Data for processing Block Start

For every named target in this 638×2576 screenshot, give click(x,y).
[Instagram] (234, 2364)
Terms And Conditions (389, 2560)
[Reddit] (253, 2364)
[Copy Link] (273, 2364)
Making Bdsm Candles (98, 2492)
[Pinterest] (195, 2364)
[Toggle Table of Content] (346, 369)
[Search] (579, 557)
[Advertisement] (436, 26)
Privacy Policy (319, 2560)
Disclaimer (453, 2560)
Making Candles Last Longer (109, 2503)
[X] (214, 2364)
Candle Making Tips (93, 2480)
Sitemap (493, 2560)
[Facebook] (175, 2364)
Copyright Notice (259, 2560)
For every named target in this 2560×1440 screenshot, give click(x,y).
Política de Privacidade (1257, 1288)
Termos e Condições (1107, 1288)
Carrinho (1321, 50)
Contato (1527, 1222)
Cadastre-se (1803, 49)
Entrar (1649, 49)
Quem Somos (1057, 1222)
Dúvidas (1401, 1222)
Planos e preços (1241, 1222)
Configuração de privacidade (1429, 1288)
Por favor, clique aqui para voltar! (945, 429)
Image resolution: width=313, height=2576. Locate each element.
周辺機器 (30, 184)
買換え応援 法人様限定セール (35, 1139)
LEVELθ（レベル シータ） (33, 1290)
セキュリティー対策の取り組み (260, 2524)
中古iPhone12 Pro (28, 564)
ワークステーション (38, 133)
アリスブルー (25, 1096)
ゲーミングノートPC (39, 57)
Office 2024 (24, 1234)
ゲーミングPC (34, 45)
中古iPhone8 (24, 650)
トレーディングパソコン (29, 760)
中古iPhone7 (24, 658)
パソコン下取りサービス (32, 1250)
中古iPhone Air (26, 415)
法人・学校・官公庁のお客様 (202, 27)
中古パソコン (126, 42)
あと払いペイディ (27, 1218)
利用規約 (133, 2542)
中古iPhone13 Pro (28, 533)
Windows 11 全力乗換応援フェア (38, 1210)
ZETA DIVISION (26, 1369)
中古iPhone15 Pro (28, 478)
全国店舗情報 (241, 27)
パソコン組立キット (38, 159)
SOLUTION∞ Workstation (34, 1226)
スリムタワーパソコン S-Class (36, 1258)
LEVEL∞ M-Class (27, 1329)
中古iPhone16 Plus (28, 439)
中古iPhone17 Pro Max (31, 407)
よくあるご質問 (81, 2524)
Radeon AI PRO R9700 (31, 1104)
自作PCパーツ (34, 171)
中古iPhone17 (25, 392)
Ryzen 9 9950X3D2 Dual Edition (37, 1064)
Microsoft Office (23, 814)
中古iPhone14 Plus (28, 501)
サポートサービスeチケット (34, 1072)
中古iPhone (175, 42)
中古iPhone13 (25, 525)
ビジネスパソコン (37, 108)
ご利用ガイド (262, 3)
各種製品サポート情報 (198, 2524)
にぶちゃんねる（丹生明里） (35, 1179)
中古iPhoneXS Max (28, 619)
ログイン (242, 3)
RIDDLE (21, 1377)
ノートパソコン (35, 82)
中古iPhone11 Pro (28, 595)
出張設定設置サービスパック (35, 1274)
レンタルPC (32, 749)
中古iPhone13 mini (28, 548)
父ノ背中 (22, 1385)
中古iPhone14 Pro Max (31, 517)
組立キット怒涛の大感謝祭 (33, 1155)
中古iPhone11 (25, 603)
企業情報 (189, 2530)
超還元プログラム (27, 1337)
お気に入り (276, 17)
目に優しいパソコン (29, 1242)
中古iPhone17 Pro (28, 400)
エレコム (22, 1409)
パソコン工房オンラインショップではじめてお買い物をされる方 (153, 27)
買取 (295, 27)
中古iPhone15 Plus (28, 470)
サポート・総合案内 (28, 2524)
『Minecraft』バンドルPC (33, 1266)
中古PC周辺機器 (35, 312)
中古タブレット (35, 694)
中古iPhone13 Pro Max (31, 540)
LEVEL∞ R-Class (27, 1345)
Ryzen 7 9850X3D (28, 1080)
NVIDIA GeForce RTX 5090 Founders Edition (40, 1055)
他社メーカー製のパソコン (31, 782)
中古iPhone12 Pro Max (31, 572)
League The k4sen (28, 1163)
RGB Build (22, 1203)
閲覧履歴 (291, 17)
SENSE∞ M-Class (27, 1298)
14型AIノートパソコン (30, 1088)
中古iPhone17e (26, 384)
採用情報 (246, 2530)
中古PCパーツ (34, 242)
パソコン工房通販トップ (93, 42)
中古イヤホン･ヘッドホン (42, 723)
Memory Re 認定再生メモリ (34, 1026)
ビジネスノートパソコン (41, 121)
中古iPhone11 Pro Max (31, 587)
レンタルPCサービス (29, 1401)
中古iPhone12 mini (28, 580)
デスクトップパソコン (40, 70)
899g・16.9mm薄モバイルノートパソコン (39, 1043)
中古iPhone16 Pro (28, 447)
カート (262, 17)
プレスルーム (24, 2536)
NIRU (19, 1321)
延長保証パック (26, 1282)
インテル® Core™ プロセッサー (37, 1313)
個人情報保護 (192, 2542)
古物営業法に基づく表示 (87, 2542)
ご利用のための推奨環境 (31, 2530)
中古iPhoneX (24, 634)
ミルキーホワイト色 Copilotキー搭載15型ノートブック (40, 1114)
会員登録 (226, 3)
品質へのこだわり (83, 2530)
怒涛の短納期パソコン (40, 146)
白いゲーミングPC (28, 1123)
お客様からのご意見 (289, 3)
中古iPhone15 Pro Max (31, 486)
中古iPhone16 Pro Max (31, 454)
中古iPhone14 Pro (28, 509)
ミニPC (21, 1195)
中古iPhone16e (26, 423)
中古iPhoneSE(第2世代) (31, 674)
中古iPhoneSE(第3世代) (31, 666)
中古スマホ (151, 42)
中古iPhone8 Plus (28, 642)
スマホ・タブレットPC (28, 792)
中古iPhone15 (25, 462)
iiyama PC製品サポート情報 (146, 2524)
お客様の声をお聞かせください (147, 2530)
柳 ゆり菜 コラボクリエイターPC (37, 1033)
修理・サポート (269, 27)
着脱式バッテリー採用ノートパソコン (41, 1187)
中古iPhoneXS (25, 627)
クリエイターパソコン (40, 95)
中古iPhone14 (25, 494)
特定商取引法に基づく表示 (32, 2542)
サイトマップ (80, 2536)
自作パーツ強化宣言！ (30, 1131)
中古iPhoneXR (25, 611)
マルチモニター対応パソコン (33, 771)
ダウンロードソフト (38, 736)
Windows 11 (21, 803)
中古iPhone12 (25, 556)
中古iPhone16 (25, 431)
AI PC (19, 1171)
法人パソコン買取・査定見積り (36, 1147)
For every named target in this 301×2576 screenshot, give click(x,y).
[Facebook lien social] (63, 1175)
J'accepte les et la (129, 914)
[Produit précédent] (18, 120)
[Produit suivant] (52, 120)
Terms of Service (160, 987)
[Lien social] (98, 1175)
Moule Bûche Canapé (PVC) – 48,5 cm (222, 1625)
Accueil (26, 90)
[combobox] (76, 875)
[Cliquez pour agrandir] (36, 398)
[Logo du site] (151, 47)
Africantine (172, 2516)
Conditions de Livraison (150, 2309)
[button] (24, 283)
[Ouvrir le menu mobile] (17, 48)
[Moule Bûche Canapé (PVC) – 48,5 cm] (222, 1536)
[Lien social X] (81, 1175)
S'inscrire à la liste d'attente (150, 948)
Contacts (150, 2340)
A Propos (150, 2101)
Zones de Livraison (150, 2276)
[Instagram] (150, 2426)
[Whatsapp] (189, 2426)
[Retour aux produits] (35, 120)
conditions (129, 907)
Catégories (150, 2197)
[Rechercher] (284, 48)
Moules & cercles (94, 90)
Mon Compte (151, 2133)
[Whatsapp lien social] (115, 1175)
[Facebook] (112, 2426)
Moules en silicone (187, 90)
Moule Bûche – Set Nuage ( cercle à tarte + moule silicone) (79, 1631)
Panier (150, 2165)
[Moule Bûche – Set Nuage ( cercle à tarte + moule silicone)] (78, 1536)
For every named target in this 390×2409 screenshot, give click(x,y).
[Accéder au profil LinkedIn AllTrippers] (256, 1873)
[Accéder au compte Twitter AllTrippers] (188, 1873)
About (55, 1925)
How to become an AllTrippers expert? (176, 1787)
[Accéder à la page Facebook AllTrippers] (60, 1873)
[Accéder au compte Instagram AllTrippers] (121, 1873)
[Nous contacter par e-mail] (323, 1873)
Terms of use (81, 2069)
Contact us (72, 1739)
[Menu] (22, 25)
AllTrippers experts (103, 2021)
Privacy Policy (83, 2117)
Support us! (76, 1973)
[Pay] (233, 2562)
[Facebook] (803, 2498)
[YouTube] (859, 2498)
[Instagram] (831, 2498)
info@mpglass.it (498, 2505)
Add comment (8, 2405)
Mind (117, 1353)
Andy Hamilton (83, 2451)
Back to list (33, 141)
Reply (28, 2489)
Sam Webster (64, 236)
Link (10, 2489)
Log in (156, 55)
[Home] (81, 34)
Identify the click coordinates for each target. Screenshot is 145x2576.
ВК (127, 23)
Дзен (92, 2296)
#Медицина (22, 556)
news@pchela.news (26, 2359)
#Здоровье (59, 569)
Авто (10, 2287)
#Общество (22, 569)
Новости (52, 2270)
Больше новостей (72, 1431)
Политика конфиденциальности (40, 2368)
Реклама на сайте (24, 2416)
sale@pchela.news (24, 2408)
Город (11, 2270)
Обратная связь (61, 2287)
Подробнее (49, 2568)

Data for processing Block End

__What needs to be done__: Whatever else the listing above holds, retype exactly only the lines from the one containing "A Propos (150, 2101)" to the one containing "Moules en silicone (187, 90)", both ends kept.

__Expected answer__:
A Propos (150, 2101)
Zones de Livraison (150, 2276)
[Instagram] (150, 2426)
[Whatsapp] (189, 2426)
[Retour aux produits] (35, 120)
conditions (129, 907)
Catégories (150, 2197)
[Rechercher] (284, 48)
Moules & cercles (94, 90)
Mon Compte (151, 2133)
[Whatsapp lien social] (115, 1175)
[Facebook] (112, 2426)
Moules en silicone (187, 90)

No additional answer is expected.